Print the following entries without any change.

═══

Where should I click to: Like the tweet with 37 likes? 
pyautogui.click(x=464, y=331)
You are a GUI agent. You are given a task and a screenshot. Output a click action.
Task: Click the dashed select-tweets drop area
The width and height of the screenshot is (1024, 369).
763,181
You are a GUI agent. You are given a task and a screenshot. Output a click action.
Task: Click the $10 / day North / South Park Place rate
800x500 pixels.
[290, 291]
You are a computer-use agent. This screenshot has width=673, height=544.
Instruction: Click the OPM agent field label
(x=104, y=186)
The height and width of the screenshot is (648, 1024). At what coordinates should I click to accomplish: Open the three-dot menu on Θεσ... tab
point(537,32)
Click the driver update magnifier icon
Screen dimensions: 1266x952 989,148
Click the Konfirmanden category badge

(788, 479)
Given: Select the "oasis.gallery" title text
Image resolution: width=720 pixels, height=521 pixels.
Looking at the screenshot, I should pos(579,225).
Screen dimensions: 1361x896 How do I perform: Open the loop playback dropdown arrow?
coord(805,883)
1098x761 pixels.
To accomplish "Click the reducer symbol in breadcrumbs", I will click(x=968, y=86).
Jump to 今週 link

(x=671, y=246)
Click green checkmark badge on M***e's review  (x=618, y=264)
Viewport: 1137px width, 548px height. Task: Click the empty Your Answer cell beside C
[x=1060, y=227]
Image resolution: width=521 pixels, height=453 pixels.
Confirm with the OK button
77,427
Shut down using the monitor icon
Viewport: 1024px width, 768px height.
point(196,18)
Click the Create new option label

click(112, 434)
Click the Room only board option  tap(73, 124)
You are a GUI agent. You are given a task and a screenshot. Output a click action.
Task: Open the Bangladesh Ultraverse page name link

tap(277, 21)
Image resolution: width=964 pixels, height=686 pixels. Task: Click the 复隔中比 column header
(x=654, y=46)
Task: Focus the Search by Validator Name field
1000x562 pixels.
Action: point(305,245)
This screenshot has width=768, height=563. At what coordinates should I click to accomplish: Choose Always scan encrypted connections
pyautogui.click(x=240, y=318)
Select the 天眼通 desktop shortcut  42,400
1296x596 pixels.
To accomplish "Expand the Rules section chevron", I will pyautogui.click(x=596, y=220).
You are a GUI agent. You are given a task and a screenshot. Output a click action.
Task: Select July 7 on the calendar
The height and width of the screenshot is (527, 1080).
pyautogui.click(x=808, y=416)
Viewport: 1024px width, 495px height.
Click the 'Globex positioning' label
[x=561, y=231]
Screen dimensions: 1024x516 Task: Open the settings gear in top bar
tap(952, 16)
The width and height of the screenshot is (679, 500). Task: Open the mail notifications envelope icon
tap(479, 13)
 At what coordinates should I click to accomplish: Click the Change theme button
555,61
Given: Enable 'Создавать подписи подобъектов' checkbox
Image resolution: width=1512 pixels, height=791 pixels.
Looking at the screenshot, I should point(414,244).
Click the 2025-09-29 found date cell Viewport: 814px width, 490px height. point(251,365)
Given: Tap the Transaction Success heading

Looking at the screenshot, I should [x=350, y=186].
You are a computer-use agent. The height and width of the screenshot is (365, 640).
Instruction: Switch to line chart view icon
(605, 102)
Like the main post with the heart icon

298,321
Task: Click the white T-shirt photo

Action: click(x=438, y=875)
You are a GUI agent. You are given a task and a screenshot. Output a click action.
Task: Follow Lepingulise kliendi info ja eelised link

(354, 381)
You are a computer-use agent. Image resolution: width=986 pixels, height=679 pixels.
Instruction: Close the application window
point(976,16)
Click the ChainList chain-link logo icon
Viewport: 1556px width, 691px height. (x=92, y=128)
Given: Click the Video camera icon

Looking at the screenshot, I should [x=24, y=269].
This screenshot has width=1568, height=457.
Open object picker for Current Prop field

═══

• Answer box
Where should I click to: Like the tweet with 37 likes? 
pyautogui.click(x=464, y=331)
You are a GUI agent. You are given a task and a screenshot. Output a click action.
Task: Click the dashed select-tweets drop area
The width and height of the screenshot is (1024, 369).
763,181
You are a GUI agent. You are given a task and a screenshot. Output a click action.
Task: Click the $10 / day North / South Park Place rate
800x500 pixels.
[290, 291]
You are a computer-use agent. This screenshot has width=673, height=544.
Instruction: Click the OPM agent field label
(x=104, y=186)
The height and width of the screenshot is (648, 1024). At what coordinates should I click to accomplish: Open the three-dot menu on Θεσ... tab
point(537,32)
Click the driver update magnifier icon
Screen dimensions: 1266x952 989,148
Click the Konfirmanden category badge

(788, 479)
Given: Select the "oasis.gallery" title text
Image resolution: width=720 pixels, height=521 pixels.
Looking at the screenshot, I should pos(579,225).
Screen dimensions: 1361x896 How do I perform: Open the loop playback dropdown arrow?
coord(805,883)
1098x761 pixels.
To accomplish "Click the reducer symbol in breadcrumbs", I will click(x=968, y=86).
Jump to 今週 link

(x=671, y=246)
Click green checkmark badge on M***e's review  (x=618, y=264)
Viewport: 1137px width, 548px height. Task: Click the empty Your Answer cell beside C
[x=1060, y=227]
Image resolution: width=521 pixels, height=453 pixels.
Confirm with the OK button
77,427
Shut down using the monitor icon
Viewport: 1024px width, 768px height.
point(196,18)
Click the Create new option label

click(112, 434)
Click the Room only board option  tap(73, 124)
You are a GUI agent. You are given a task and a screenshot. Output a click action.
Task: Open the Bangladesh Ultraverse page name link

tap(277, 21)
Image resolution: width=964 pixels, height=686 pixels. Task: Click the 复隔中比 column header
(x=654, y=46)
Task: Focus the Search by Validator Name field
1000x562 pixels.
Action: point(305,245)
This screenshot has width=768, height=563. At what coordinates should I click to accomplish: Choose Always scan encrypted connections
pyautogui.click(x=240, y=318)
Select the 天眼通 desktop shortcut  42,400
1296x596 pixels.
To accomplish "Expand the Rules section chevron", I will pyautogui.click(x=596, y=220).
You are a GUI agent. You are given a task and a screenshot. Output a click action.
Task: Select July 7 on the calendar
The height and width of the screenshot is (527, 1080).
pyautogui.click(x=808, y=416)
Viewport: 1024px width, 495px height.
Click the 'Globex positioning' label
[x=561, y=231]
Screen dimensions: 1024x516 Task: Open the settings gear in top bar
tap(952, 16)
The width and height of the screenshot is (679, 500). Task: Open the mail notifications envelope icon
tap(479, 13)
 At what coordinates should I click to accomplish: Click the Change theme button
555,61
Given: Enable 'Создавать подписи подобъектов' checkbox
Image resolution: width=1512 pixels, height=791 pixels.
Looking at the screenshot, I should point(414,244).
Click the 2025-09-29 found date cell Viewport: 814px width, 490px height. point(251,365)
Given: Tap the Transaction Success heading

Looking at the screenshot, I should [x=350, y=186].
You are a computer-use agent. The height and width of the screenshot is (365, 640).
Instruction: Switch to line chart view icon
(605, 102)
Like the main post with the heart icon

298,321
Task: Click the white T-shirt photo

Action: click(x=438, y=875)
You are a GUI agent. You are given a task and a screenshot. Output a click action.
Task: Follow Lepingulise kliendi info ja eelised link

(354, 381)
You are a computer-use agent. Image resolution: width=986 pixels, height=679 pixels.
Instruction: Close the application window
point(976,16)
Click the ChainList chain-link logo icon
Viewport: 1556px width, 691px height. (x=92, y=128)
Given: Click the Video camera icon

Looking at the screenshot, I should [x=24, y=269].
This screenshot has width=1568, height=457.
Open object picker for Current Prop field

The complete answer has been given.